Task statement.
Show all lines from the records below in which the string "agent" is present.

=== Exercise data ===

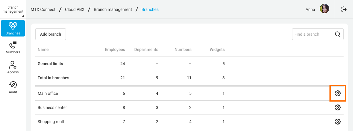Select the Shopping mall branch name
Image resolution: width=353 pixels, height=131 pixels.
51,122
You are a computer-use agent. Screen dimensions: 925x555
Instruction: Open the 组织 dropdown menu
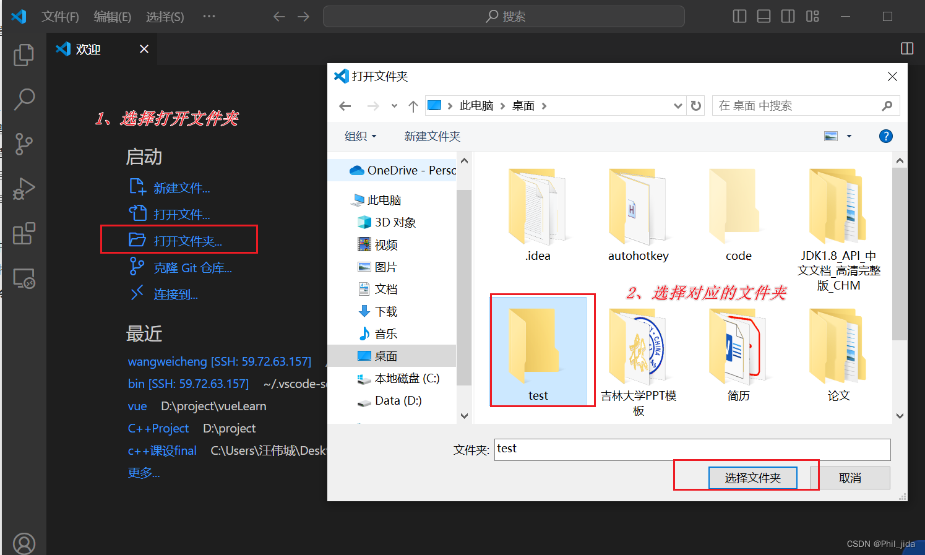(x=360, y=136)
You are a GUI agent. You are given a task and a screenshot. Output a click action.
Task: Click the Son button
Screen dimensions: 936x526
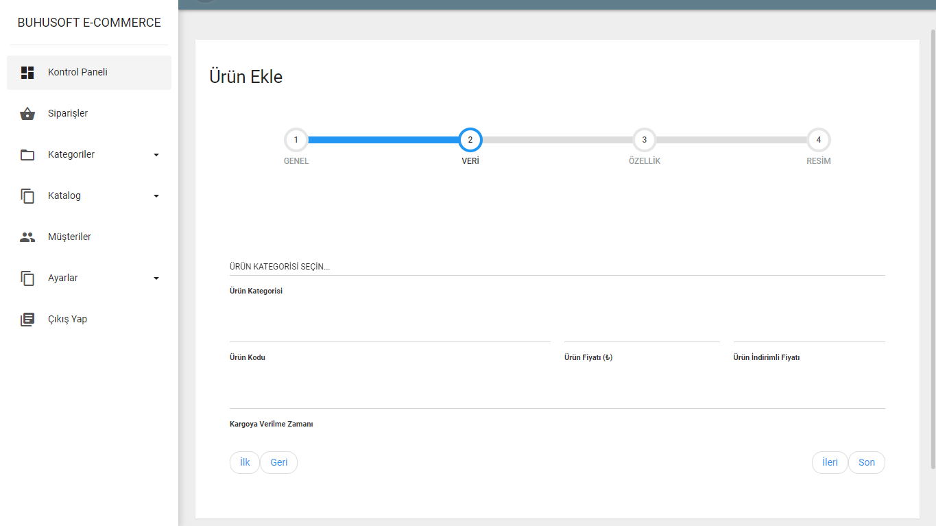867,462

===

Expected answer.
You are a computer-use agent. Screen dimensions: 925x555
You are a GUI agent. You are given a task and a screenshot. Output a click action.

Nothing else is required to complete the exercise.